Suppose $A$ and $B$ are $n \times n$ positive definite matrices and $I$ be the $n \times n$ identity matrix. Then which of the following matrices are positive definite?
1) $A+B$,
2) $ABA^{*}$,
3) $A^2+I$,
4) $AB$.
Solution:
Let $A$ be a real symmetric matrix, then $A$ is said to positive definite if it satisfies any of the following equivalent conditions.
i) all its eigenvalues are positive.
ii) $x^t A x > 0$ for all vectors $x \ne 0$.
iii)$<x,Ax> > 0$ for all vectors $x \ne 0$.
iii) A is positive definite if and only if it can be written as $A = R^tR$, where $R$ is possibly a rectangular matrix, with independent columns.
iv) All the principal minors of $A$ are positive. (Please share if you know any other equivalent conditions in the comment below)
Let $A$ and $B$ be two $n \times n$ positive definite matrices.
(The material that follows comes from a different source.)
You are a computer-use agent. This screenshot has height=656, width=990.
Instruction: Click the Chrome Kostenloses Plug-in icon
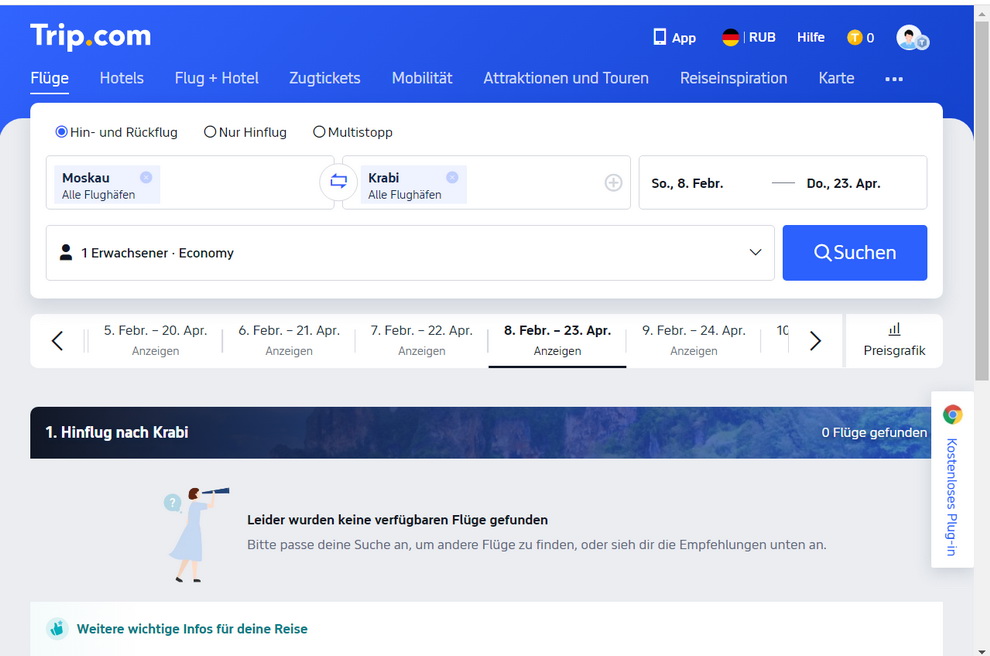(x=952, y=413)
We have $x^t A x>0$ and $x^t B x>0$ for $x \ne 0$. We will solve each given option by each of the above given definition of positive definiteness in order to understand them clearly.
option 1. (True)We have for $x \ne 0$, $$x^t (A+B) x = x^t A x + x^t B x > 0.$$
Therefore option 1 is true.
option 2. (True) We have for $x \ne 0$, $Ax \ne 0$ since $A$ is invertible.
$$<x,ABA^*x> = <A^*x,BA^*x> = <B^*A^*x,A^*x>  \\ = <BAx,Ax> > 0 .$$
Therefore option 2 is true. Since $A$ and $B$ are real symmetric, we have $A^* = A$ and $B^* = B$.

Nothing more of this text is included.